In the material selection and pretreatment stage, the key is to accurately match the titanium grade and specifications according to the electrolyte type and working conditions. Industrial pure titanium is suitable for most acidic environments, while in fluorine-containing, strongly oxidizing, or high-temperature systems, titanium-based coating materials with added precious metal oxides such as ruthenium and iridium are preferable to enhance catalytic activity and corrosion resistance. Water-cooled laser or plasma processes should be preferred for cutting to avoid grain coarsening or increased hardness in the heat-affected zone; timely stress-relief annealing after forming can prevent residual stress from inducing microcracks or warping during subsequent electrolysis.
Surface treatment is a crucial technical step determining the electrochemical behavior of titanium cathode plates.

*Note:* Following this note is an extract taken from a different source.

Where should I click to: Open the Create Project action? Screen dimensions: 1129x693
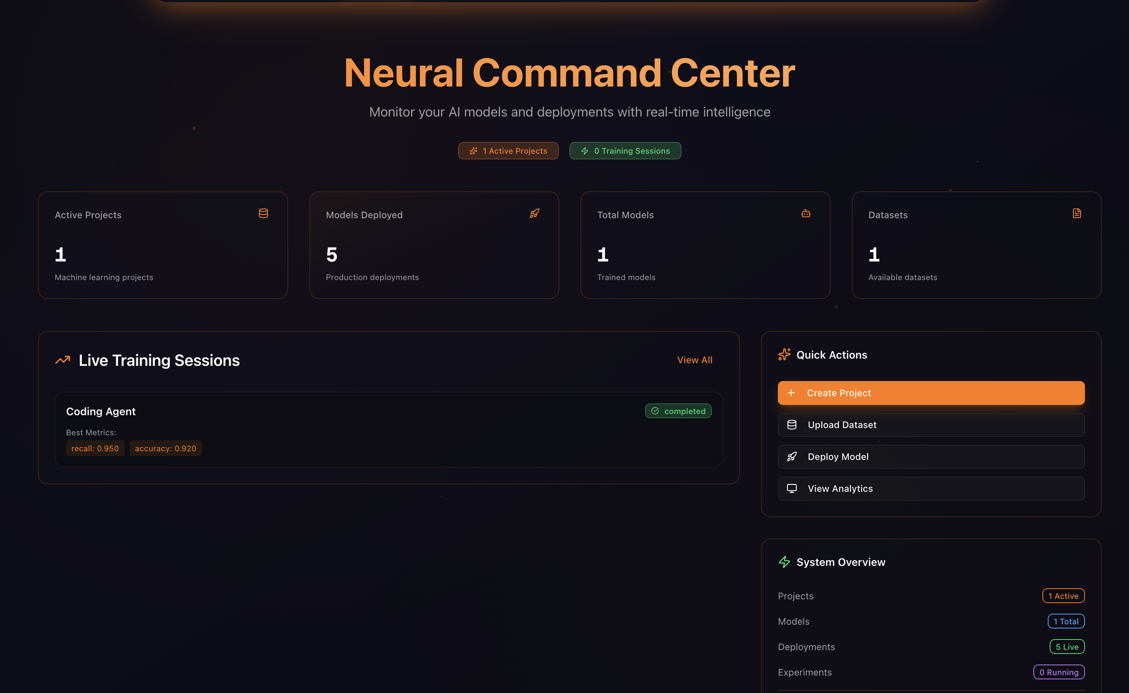tap(931, 393)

While simple mechanical polishing can improve surface finish, under conditions of strong corrosion or high current density, it should be combined with chemical passivation or anodizing to thicken and stabilize the oxide film, thereby enhancing its self-healing ability. For processes aiming for high current efficiency, a catalytic layer with a low hydrogen evolution overpotential can be prepared on the surface to reduce side reactions and increase the metal deposition rate. Coating application requires strict control over uniformity and adhesion; it is recommended to use a combination of multiple thin-layer coatings and high-temperature sintering to avoid pinholes, peeling, and other defects becoming localized corrosion initiation points.
Assembly and conductive connection techniques emphasize both low impedance and prevention of galvanic corrosion. Direct connections between titanium and copper busbars are susceptible to galvanic effects; it is advisable to use titanium-copper transition plates or add insulating gaskets to the connection surface, and use torque-controlled bolts to ensure tight and uniform contact. For large-size or multi-point cathode plates, a multi-point parallel connection can be used to distribute the current load and reduce the risk of localized temperature rise. Regularly checking the surface condition of conductive contacts and promptly cleaning the oxide film and contaminants can maintain low contact resistance.

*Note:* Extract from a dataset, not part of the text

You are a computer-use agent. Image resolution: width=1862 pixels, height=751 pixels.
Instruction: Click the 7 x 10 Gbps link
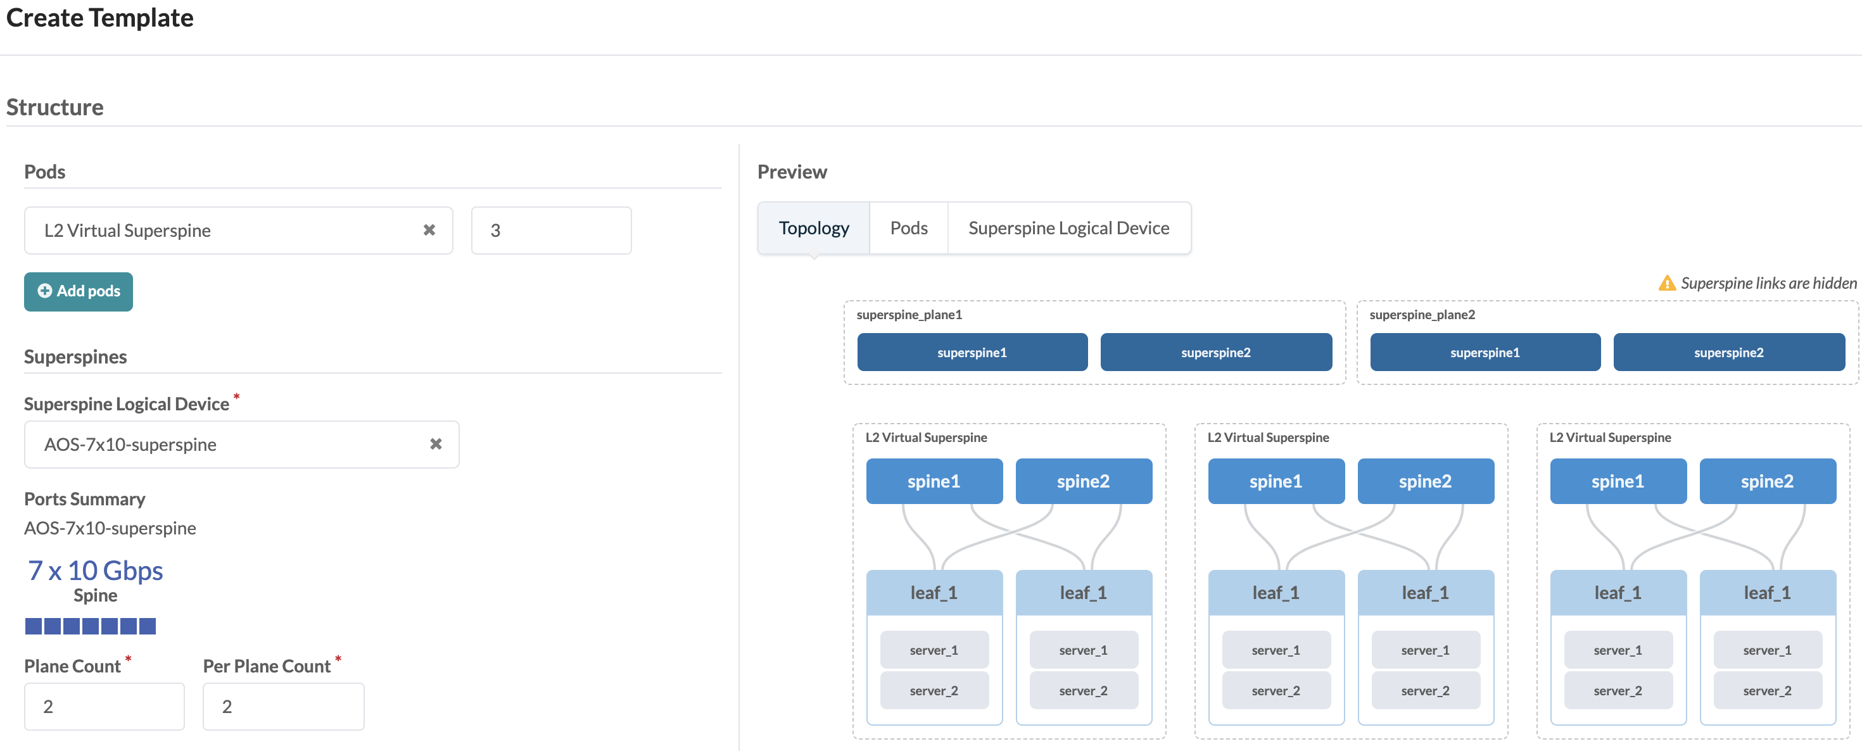tap(95, 570)
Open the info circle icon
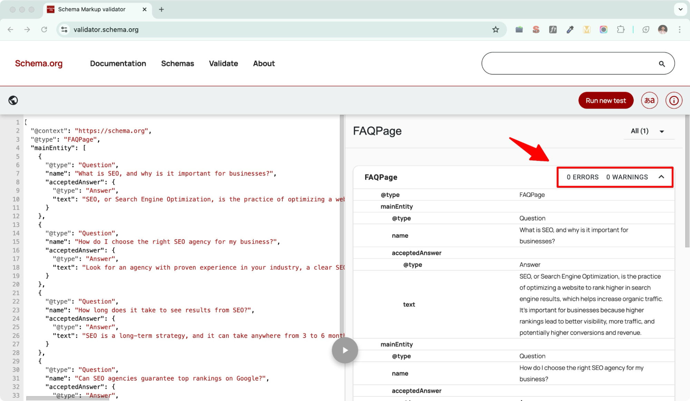The height and width of the screenshot is (401, 690). click(x=674, y=100)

The key to operation and maintenance lies in establishing a scientific monitoring and repair mechanism. Despite the superior corrosion resistance of titanium cathode plates, the oxide film can still be damaged by deposits or mechanical damage during long-term operation. Regular gentle acid washing or electrolytic cleaning, combined with re-passivation, is necessary to restore the integrity of the film. Utilizing an online monitoring system to track changes in cell voltage, current density distribution, and electrolyte composition allows for early identification of anomalies and adjustment of process parameters, preventing sudden failures.
Furthermore, the plate design and surface condition should be flexibly adjusted for different applications. For example, in precious metal recovery, the focus should be on low leaching and high cleanliness; in functional electroplating, the emphasis should be on uniform current distribution; and in electronic material preparation, the emphasis should be on surface smoothness and impurity control. Integrating titanium cathode plates with automated cleaning and intelligent detection systems can further improve operational reliability and management efficiency.

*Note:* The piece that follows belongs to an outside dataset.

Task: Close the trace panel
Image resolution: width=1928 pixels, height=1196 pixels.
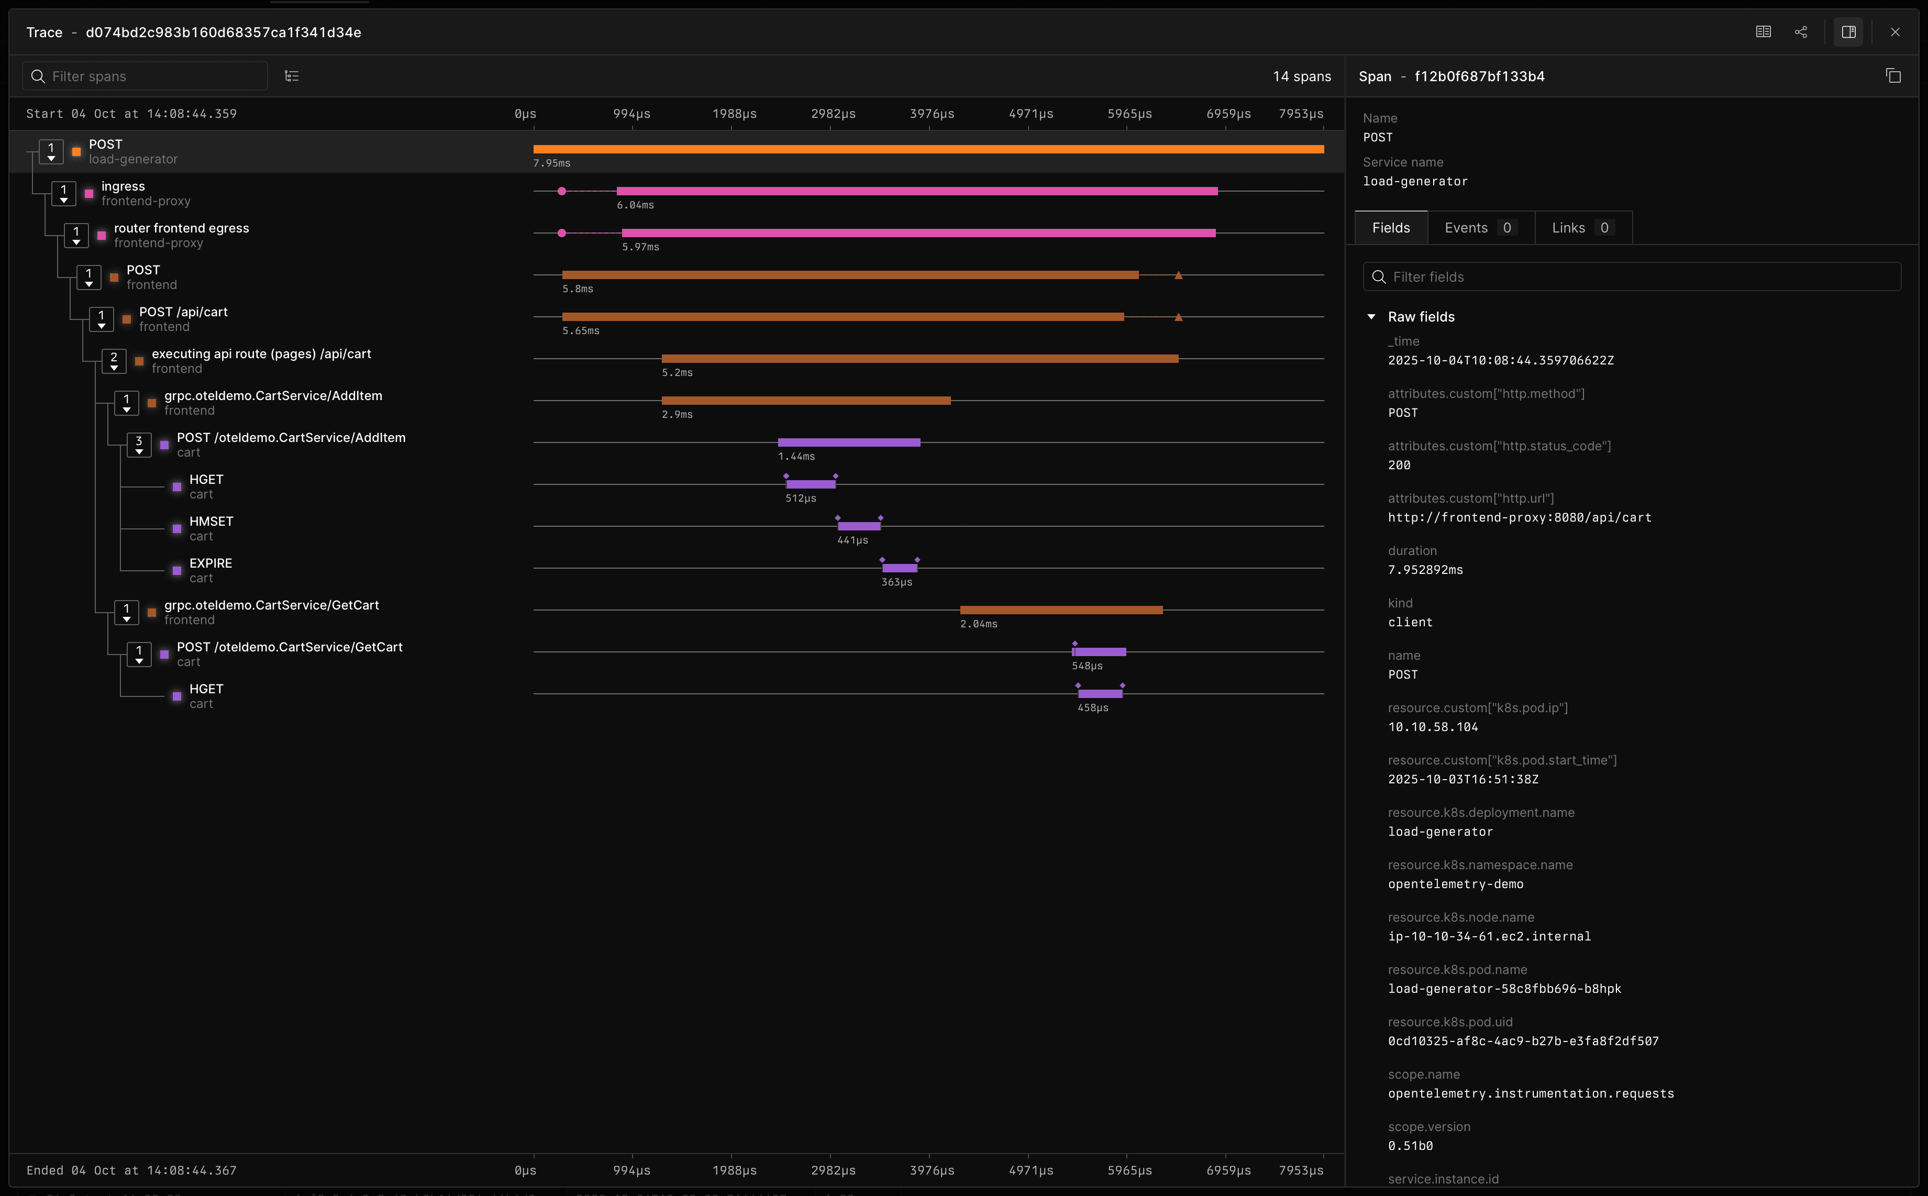Action: click(1895, 32)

In summary, the efficient application of titanium cathode plates relies on a series of techniques, including precise material selection, refined surface treatment, low-resistance connections, and scientific maintenance. Mastering and comprehensively applying these techniques not only maximizes the inherent advantages of titanium but also provides a solid guarantee for the stability, economy, and green development of electrolysis processes.